"It's time to ask yourself, what do you believe?" (Indiana Jones and the Last Crusade 1989)
May payroll jobs came in with a thud today. Headline private-sector payroll jobs rose by only 25,000 in May. Even adding back losses due to the Verizon strike, the gain was only 63,000, and that was almost fully offset by -58,000 of revisions to March and April data. The core jobs measure we track—private-sector jobs less uber-volatile retailing and construction—was up 67,000 allowing for the Verizon strike, with a -49,000 offset from revisions of previous data.
Any way you slice it, this was a weak report. More to the point, as we have been remarking for the last few months, job growth has actually been markedly slower throughout 2016 to date. The accompanying chart establishes this point clearly.

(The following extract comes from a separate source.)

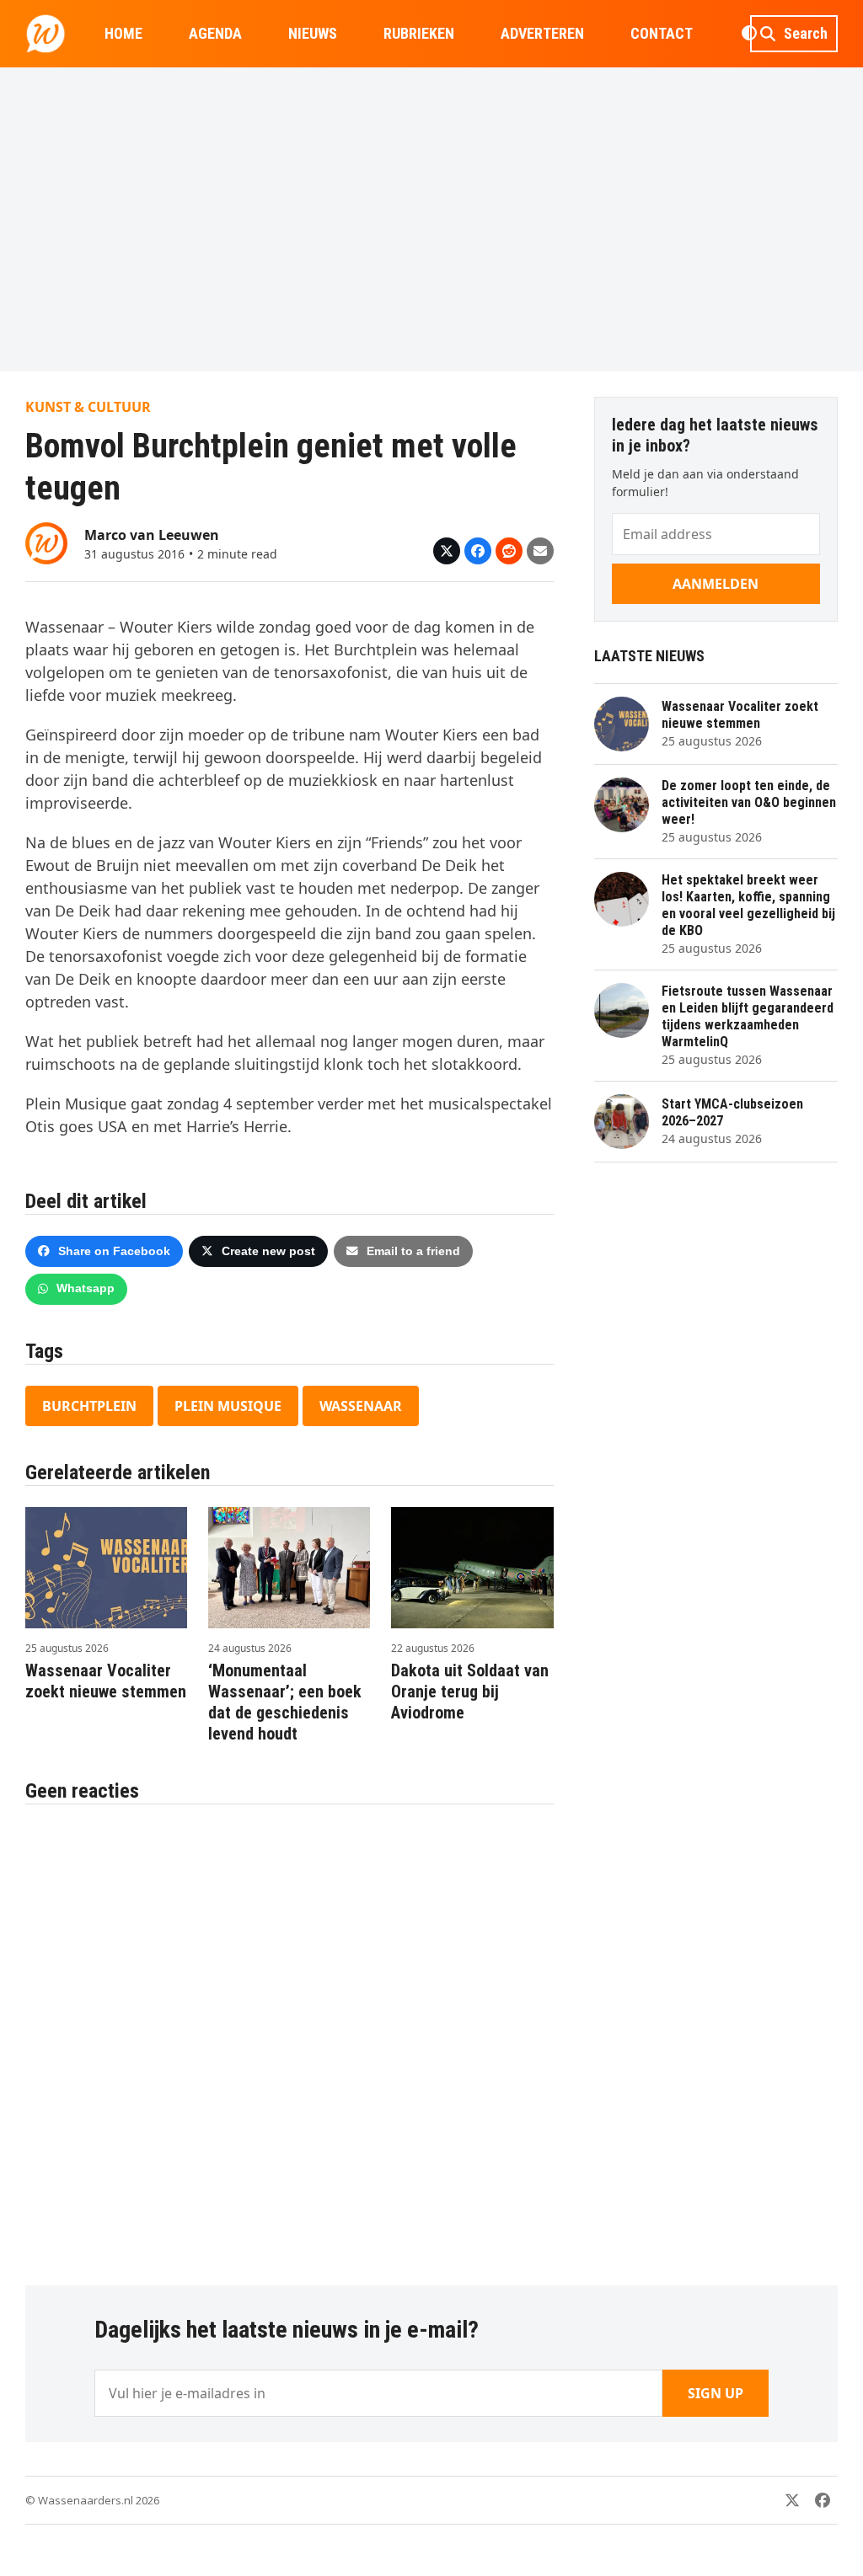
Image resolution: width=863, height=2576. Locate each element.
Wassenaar (360, 1406)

Slowing job growth goes hand in glove with GDP data that will likely show 4-quarter growth of only 1.5% through 2Q16. For 120 years through 2005, the US economy grew at an average rate of 3.25% per year.

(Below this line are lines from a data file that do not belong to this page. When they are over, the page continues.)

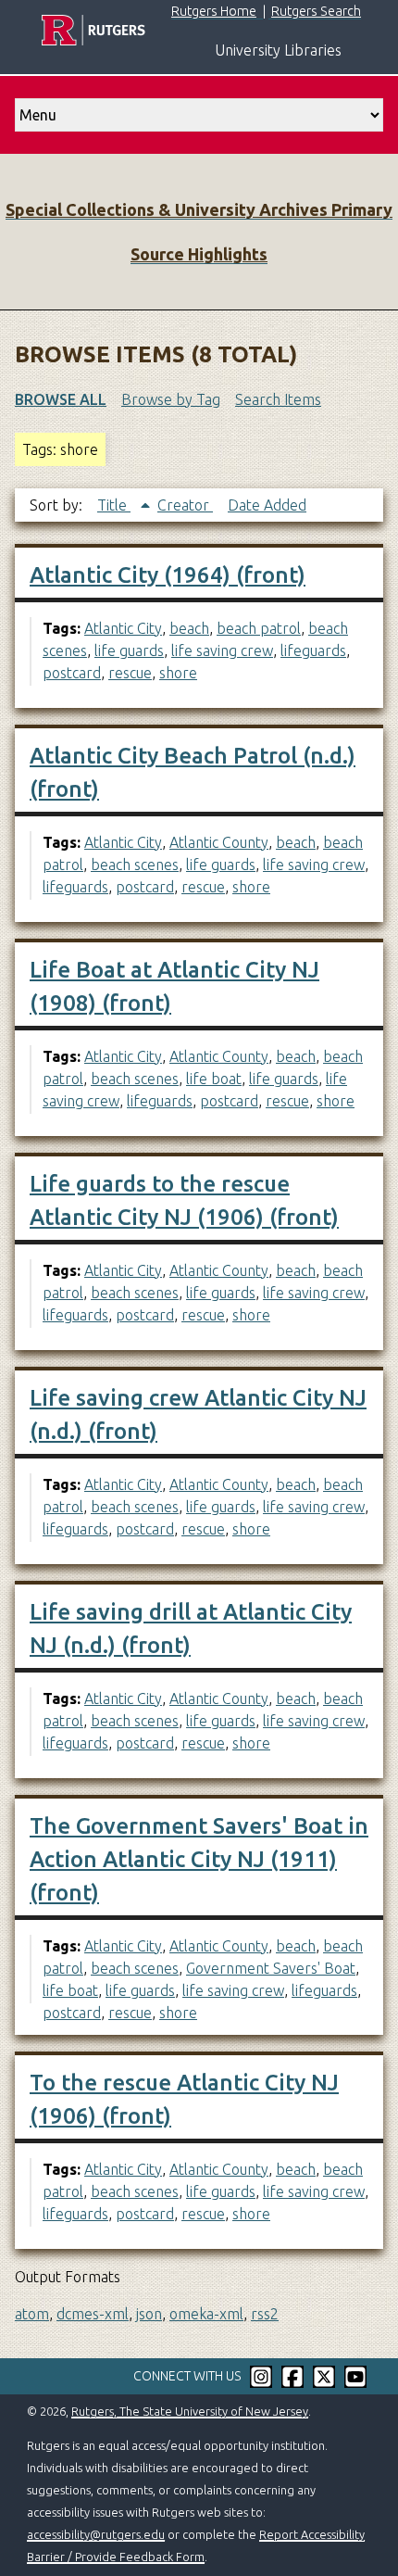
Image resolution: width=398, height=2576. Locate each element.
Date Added (267, 505)
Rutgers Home (213, 11)
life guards (129, 650)
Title (114, 505)
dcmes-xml (92, 2313)
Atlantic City (123, 628)
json (149, 2313)
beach (189, 628)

Since the peak of the last expansion, growth has been 1.4%, and even during the expansion phase since 2Q09, average growth has been only 2.1%. Now, growth has slowed still further.
Can the Federal Reserve (Fed) really sustain an increase in yields in this environment? Many within the Fed and elsewhere have claimed that 1.5% GDP growth and 100,000 to 150,000 per month job growth is all the US economy is currently capable of. Will the Fed really ratify these claims and resume rate hikes at current growth rates? Even if the Fed remains intent on merely "normalizing" yields, it will still have to come to grips with the question of what exactly a "normal" level of yields is when trend growth is 2 percentage points below historical norms and when inflation remains stubbornly low.
Good questions one and all. For now, it looks as though a slower growth environment is firmly ensconced, and the Fed, like Indiana Jones, must ask itself what it really believes.